Я стояла у кассы и смотрела на цифры на экране. Семьсот сорок восемь рублей.
А в кошельке — пятьсот тридцать. И карта пустая. До пенсии — четыре дня.
— Бабуль, а ты что там считаешь? — Артёмка дёргал меня за рукав. — Пойдём уже!
Он держал эту шоколадку в руках. Ту самую, которую сам выбрал. С орехами. Большую. За двести шестьдесят рублей.
— Сейчас, Артёмка — я улыбнулась ему. Или попыталась. — Подожди минутку.
Кассирша смотрела на меня уставшими глазами. Позади уже собралась очередь. Мужик с пивом тяжело вздыхал. Женщина с корзиной, полной продуктов, отвернулась к витрине — делала вид, что не замечает моего замешательства.

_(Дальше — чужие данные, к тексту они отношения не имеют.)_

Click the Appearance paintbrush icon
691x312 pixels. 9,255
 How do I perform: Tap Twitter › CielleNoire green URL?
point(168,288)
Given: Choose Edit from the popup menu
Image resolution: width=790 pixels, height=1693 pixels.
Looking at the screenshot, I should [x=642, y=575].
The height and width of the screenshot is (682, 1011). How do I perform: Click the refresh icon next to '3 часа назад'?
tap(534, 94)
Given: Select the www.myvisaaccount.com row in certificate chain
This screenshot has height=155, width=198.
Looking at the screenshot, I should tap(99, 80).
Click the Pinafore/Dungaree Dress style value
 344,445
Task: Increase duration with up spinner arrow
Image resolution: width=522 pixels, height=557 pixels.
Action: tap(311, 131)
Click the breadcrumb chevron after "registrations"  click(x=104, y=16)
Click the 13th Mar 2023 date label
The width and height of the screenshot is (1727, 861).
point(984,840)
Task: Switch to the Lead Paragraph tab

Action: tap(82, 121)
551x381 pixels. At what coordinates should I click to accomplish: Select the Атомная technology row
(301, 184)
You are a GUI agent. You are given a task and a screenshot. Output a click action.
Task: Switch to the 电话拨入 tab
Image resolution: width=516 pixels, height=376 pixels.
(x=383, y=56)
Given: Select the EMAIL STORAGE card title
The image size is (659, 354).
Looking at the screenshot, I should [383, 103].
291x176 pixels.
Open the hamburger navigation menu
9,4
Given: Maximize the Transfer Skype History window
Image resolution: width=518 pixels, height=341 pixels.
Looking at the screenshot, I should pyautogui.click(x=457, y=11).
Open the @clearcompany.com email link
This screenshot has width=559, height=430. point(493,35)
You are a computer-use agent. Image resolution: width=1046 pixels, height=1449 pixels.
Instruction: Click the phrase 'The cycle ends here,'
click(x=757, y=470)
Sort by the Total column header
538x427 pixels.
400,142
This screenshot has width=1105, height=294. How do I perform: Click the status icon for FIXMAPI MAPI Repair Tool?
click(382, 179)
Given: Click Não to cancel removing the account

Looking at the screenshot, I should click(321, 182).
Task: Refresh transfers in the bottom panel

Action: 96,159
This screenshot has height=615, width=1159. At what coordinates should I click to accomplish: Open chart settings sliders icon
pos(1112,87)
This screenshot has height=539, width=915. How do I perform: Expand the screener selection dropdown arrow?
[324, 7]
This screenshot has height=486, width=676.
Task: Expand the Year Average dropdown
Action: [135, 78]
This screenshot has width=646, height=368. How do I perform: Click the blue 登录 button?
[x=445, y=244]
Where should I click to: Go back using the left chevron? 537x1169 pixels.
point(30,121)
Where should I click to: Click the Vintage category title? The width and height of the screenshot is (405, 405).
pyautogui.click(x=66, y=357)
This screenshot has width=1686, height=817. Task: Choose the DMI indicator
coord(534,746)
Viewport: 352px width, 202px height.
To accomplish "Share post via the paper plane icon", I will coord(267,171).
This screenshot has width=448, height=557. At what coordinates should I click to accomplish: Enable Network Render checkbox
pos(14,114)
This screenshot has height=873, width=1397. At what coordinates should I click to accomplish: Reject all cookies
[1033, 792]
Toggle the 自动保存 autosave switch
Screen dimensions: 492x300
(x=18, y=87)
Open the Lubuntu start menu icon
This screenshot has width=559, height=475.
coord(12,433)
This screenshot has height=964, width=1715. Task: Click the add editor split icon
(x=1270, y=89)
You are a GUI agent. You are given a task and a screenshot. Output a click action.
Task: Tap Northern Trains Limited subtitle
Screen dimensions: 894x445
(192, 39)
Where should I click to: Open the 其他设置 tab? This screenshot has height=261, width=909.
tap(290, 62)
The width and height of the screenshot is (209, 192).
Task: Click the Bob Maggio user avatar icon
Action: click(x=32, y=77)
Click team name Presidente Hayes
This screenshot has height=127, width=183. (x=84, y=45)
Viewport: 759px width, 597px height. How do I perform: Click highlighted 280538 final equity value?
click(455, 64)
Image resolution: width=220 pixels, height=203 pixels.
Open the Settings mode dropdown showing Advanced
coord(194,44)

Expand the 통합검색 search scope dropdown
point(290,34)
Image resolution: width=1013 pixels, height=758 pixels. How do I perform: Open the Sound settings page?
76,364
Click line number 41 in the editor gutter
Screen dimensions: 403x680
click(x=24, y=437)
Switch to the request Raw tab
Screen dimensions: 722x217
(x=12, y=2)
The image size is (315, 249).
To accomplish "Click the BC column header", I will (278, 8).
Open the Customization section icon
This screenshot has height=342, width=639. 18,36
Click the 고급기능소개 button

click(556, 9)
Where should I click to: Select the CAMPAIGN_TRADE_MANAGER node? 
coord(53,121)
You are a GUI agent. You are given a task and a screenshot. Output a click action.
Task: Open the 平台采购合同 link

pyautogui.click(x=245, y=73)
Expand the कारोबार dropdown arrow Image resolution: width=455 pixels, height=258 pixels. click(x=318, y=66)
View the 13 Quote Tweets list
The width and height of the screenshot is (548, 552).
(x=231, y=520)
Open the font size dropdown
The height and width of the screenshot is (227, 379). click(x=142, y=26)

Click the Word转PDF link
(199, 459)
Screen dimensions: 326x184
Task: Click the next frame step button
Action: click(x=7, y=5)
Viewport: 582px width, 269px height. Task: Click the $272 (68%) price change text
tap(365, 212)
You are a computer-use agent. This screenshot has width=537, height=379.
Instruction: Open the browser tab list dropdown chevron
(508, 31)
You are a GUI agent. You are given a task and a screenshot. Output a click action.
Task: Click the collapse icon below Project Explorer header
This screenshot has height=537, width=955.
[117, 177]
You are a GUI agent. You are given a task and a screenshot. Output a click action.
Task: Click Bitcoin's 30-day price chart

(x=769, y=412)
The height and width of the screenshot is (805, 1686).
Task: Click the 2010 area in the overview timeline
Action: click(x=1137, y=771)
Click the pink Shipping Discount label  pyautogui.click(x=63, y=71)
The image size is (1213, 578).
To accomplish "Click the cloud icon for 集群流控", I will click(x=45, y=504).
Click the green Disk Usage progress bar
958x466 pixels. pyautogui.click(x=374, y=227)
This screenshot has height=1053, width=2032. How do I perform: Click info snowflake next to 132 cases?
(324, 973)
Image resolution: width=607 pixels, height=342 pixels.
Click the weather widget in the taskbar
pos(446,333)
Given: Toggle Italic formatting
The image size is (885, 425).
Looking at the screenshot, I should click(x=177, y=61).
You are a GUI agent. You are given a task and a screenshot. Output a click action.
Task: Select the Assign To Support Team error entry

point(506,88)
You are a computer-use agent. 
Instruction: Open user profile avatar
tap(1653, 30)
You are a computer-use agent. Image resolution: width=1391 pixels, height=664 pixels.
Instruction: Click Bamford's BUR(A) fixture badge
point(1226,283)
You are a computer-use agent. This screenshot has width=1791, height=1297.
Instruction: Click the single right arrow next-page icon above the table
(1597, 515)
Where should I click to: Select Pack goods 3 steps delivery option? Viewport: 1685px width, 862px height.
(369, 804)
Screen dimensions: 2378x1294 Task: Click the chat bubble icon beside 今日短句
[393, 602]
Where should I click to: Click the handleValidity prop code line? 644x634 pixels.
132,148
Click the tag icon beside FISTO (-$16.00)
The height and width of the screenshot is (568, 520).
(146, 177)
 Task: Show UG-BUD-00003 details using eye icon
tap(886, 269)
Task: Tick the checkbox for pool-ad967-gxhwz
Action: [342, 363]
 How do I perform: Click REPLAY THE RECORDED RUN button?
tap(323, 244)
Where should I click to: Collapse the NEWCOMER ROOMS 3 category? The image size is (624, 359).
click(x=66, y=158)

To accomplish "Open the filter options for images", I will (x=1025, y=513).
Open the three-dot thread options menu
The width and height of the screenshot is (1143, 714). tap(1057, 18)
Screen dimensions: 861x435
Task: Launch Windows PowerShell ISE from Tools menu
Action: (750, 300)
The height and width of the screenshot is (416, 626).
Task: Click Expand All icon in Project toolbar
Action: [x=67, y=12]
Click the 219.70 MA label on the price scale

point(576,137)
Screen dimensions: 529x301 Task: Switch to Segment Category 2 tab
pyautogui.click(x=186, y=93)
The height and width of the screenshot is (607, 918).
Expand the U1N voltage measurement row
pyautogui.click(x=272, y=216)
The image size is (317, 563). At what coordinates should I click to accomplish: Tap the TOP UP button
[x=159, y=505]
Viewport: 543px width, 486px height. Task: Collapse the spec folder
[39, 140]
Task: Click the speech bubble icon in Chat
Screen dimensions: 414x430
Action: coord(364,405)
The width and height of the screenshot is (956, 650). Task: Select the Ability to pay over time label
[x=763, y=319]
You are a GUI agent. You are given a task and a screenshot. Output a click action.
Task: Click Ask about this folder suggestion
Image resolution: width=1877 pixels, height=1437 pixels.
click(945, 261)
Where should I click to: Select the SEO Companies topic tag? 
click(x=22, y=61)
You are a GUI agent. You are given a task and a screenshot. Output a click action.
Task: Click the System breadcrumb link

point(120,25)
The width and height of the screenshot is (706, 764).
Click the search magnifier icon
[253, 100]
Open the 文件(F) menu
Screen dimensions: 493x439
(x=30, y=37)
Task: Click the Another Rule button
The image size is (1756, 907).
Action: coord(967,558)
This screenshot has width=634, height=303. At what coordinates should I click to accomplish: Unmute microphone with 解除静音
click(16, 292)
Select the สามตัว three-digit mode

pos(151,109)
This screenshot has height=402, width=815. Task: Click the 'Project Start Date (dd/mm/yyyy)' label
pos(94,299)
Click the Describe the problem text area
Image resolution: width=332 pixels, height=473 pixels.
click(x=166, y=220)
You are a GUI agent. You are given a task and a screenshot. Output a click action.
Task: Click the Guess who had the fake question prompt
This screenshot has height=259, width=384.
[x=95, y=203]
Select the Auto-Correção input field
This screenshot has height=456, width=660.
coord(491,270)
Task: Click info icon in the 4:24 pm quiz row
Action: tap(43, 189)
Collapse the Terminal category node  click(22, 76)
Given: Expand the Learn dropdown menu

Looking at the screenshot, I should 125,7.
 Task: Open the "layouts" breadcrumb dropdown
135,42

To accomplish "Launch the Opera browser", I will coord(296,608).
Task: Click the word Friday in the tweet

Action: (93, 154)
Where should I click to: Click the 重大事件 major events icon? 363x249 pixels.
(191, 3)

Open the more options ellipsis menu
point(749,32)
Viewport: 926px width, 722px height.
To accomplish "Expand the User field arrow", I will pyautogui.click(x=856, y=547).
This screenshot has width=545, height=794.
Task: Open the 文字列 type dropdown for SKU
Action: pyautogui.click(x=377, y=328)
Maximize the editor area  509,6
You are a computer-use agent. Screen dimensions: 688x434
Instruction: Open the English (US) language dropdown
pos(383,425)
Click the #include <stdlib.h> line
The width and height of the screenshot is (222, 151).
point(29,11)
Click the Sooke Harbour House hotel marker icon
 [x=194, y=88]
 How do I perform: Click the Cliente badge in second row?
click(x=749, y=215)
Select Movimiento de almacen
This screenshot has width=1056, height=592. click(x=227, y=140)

А я стояла. И думала. Можно отложить молоко. Можно обойтись без масла — дома ещё есть немного. Булку... нельзя. Артёмка любит с маслом и сахаром. Яйца — тоже нельзя, я обещала ему омлет завтра. Шоколадку убрать?
Я посмотрела на внука. Он прижимал эту плитку к груди, как сокровище. Глаза блестели. Восемь лет, а радуется, как малыш. Потому что дома у него... дома у него ничего нет. Ни шоколадок, ни радости.
Мать пьёт третий месяц. Отец ушёл год назад — к другой. К той, у которой квартира побольше и проблем поменьше. Артёмка у меня теперь живёт. С сентября. Забрала его с одним рюкзачком, так и остался.
— Может, что-то уберём? — тихо спросила кассирша. В её голосе не было осуждения. Просто усталость. И понимание, наверное.
— Да, сейчас...
— Бабушка, а можно я эту шоколадку маме отнесу? — вдруг говорит Артёмка. — Когда она станет не пьяная, я ей отнесу. Может, она тогда не будет грустная?
Сердце моё остановилось. Просто взяло и замерло на секунду.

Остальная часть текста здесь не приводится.